Ravenna, one of the doorways into
the mystical world of Dante
Journeys
These pilgrimages are contemplative in nature.
They are shaped around places where landscape, history, and myth still carry a living presence.
Walking through these environments, the journey opens a space for encounter:
with the mystique of the land, with the body in movement,
and with inner life as it unfolds in relation to place.
While each journey has its own rhythm,some take place in quieter seasons, inviting a more inward, meditative orientation.
Here, silence, slowness, and stillness become more pronounced companions.
The journeys are not tied to belief systems or backgrounds.
They are grounded in art, contemplation, shared presence, conversation, and wonder.
In-Person Retreats
Many people who feel drawn to a contemplative life have tried the practices available to them, and found that something fails to take root. Often not for lack of sincerity, but because the connection between spiritual practice and everyday life was severed. When that connection breaks, the spiritual life gravitates toward the pursuit of experience: the retreat, enlightenment, the altered state. And yet, experience, by its nature, passes, leaving life and the search for meaning largely unchanged.

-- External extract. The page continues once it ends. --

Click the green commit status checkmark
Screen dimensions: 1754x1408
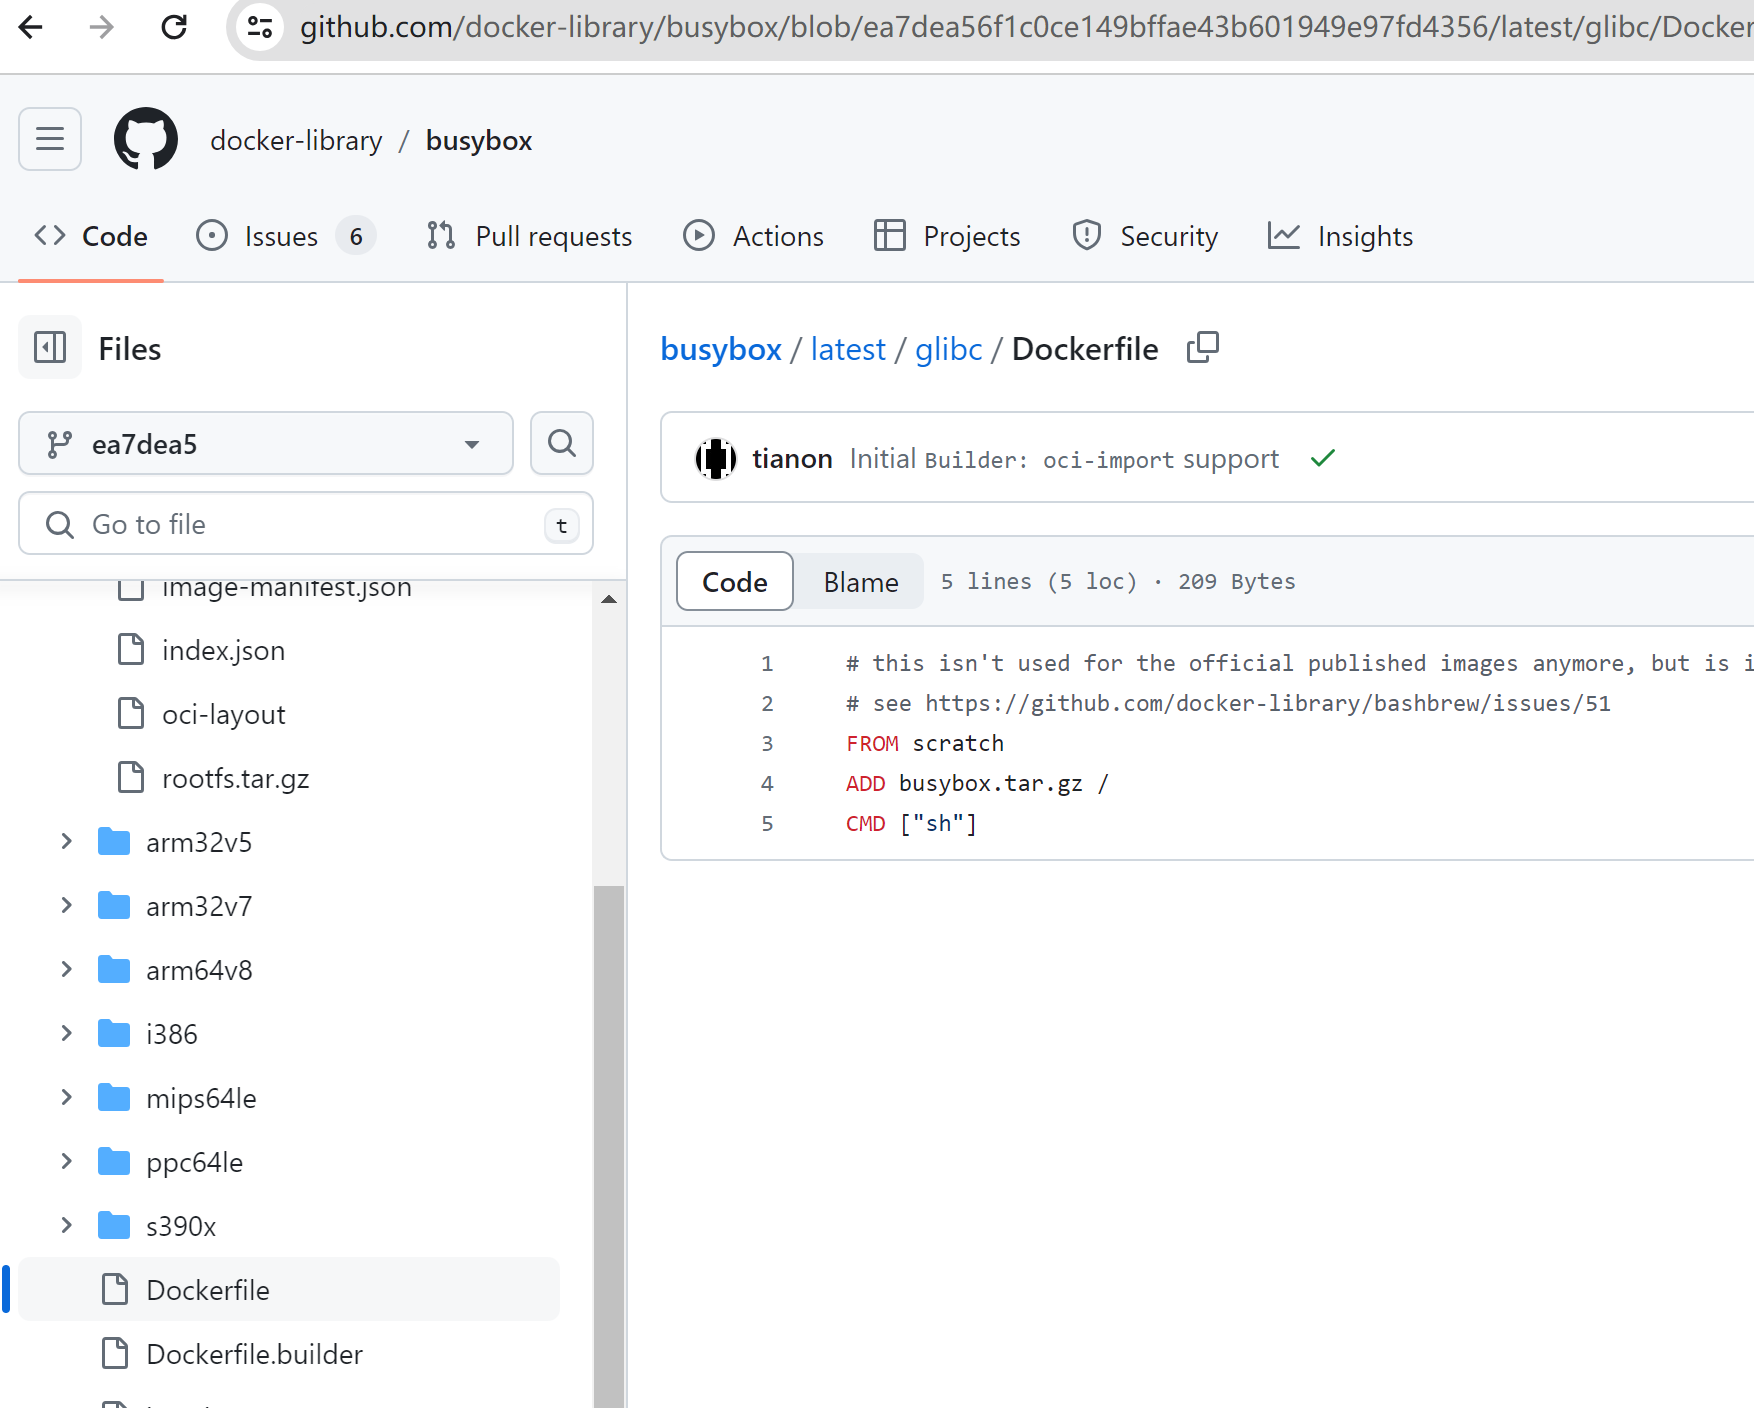[1322, 458]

What most people don't realize is that the tradition they are looking for may be hidden right before their eyes, deeply embedded in the culture that shaped them. The Western mystical inheritance — Christian, Islamic, and Judaic — was never about the pursuit of experience, but about an attunement to existence itself: to self, to others, to nature, to the world. These retreats are a serious immersion in that tradition.
Structured closer to a monastic rhythm than a typical spiritual retreat, each is built around a mystical school or tradition, approached through its primary texts, its contemplative practices, and the landscape in which it took root. That tradition is woven into the stones of its great sacred buildings, the artworks of its visionaries, the landscapes that gave those visionaries their language. Part of the work of the retreat is learning to see that inheritance again, from the inside, as those who created it intended it to be encountered.
In small groups, we explore not only what the tradition teaches, but what it asks of an ordinary life in the world today. The retreats are open to people of any religious background, or none. No prior knowledge or experience is assumed.